__What this task involves__.
Look through the entries below and extract exactly the lines from the one containing "Click the green" through the one containing "Check Permit downloads", ends included.

++++++++++++++++++++

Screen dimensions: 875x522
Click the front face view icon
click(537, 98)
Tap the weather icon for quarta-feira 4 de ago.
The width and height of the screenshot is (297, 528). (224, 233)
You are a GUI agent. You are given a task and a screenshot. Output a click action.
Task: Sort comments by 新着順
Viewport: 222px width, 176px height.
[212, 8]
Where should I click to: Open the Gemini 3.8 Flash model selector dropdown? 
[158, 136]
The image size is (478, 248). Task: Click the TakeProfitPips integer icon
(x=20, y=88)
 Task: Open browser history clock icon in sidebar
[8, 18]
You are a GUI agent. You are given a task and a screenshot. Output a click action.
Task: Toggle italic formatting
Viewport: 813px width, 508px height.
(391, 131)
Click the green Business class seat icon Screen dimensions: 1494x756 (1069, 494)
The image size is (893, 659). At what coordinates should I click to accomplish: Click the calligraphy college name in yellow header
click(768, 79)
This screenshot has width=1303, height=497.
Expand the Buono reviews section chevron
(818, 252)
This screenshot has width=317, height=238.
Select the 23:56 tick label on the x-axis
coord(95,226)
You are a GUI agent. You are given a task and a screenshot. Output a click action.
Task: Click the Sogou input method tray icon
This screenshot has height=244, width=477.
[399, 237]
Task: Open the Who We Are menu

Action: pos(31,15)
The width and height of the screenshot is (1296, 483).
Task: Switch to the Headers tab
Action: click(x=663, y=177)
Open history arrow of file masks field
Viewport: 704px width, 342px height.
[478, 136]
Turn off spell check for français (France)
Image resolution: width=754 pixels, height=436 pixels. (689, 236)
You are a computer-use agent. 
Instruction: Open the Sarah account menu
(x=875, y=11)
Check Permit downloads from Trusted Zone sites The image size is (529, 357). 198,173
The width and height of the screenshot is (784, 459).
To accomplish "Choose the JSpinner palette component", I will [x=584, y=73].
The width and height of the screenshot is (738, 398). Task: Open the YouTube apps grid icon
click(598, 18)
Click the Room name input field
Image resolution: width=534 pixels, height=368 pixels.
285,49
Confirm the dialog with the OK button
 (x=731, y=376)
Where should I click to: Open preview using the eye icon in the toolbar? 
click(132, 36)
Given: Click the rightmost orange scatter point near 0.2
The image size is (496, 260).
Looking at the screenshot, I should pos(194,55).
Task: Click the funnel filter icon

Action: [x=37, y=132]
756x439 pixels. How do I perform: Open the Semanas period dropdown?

++++++++++++++++++++

__Output__.
Click the green Business class seat icon Screen dimensions: 1494x756 (1069, 494)
The image size is (893, 659). At what coordinates should I click to accomplish: Click the calligraphy college name in yellow header
click(768, 79)
This screenshot has width=1303, height=497.
Expand the Buono reviews section chevron
(818, 252)
This screenshot has width=317, height=238.
Select the 23:56 tick label on the x-axis
coord(95,226)
You are a GUI agent. You are given a task and a screenshot. Output a click action.
Task: Click the Sogou input method tray icon
This screenshot has height=244, width=477.
[399, 237]
Task: Open the Who We Are menu

Action: pos(31,15)
The width and height of the screenshot is (1296, 483).
Task: Switch to the Headers tab
Action: click(x=663, y=177)
Open history arrow of file masks field
Viewport: 704px width, 342px height.
[478, 136]
Turn off spell check for français (France)
Image resolution: width=754 pixels, height=436 pixels. (689, 236)
You are a computer-use agent. 
Instruction: Open the Sarah account menu
(x=875, y=11)
Check Permit downloads from Trusted Zone sites The image size is (529, 357). 198,173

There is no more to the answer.